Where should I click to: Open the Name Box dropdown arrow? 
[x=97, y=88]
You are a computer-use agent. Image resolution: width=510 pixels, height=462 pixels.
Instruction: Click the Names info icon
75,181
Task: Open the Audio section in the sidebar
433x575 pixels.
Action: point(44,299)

•••••

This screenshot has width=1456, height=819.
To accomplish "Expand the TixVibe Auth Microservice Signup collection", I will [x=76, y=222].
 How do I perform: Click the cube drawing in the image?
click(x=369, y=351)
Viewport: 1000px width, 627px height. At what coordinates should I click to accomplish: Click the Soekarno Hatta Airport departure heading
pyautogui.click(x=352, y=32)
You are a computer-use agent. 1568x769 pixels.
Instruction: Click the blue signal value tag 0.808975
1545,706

•••••

> _To be done_:
Express the lines of the records as a JSON list of strings, starting at the line that contains "You are a computer-use agent. Image" and ending at the line that contains "Action: point(44,299)", with one string per line and blank lines omitted.

> _Written answer_:
[
  "You are a computer-use agent. Image resolution: width=510 pixels, height=462 pixels.",
  "Instruction: Click the Names info icon",
  "75,181",
  "Task: Open the Audio section in the sidebar",
  "433x575 pixels.",
  "Action: point(44,299)"
]